Die anderen Figuren müssen dabei indes zurückstecken - so erfahren wir über die beiden engagierten Anwältinnen im Grunde gar nichts weiter und sogar ein Konflikt zwischen den beiden Frauen wird letztlich ziemlich mau hinweggewischt. Das ist im Grunde halb so wild, da vor allem "Inside Man"-Star Jodie Foster eine wahnsinnig überzeugende Darstellung aufs Parkett legt, die sie mit wunderbaren Subtexten anreichert - obwohl uns das Drehbuch fast nichts über ihre Nancy Hollander erzählt, haben wir durch Fosters Performance das Gefühl, dass wir diese Frau sehr gut kennenlernen. Etwas eindeutiger, aber storybedingt auch simpler skizziert ist die Rolle von Benedict Cumberbatch, der als eine Art Gegenpol auftritt, letztendlich aber auch erkennen muss, dass er womöglich einige Fehler macht, die einem Mann das Leben nehmen könnten. Das ist in diesem Genre keine zwingend dankbare Rolle, doch gereicht sie Cumberbatch dennoch zu einer Routine-Leistung. Trotz 129 Minuten Laufzeit und eines kompakten Figurenensembles verliert "Der Mauretanier" dank solcherlei geraden Linien aber auch nie den Fokus und ist trotz oder auch gerade aufgrund seines teilweise enorm niedrigen Tempos eine atmosphärische Wucht: Erschreckend ehrlich, unangenehm und aufrüttelnd.

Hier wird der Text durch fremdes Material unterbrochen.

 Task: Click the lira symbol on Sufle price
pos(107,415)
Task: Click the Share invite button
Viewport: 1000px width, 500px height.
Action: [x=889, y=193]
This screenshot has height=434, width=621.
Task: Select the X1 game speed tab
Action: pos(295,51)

Fazit: Die schmörkellose, teils sehr wuchtige Inszenierung, die brillante darstellerische Leistung von Tahar Rahim sowie die aufrüttelnde, wahre Geschichte machen "Der Mauretanier" durchweg packend. Kleinere Schönheitsfehler wie manch eine winzige Länge oder die eher schwach gezeichneten weiteren Figuren fallen wenig auf.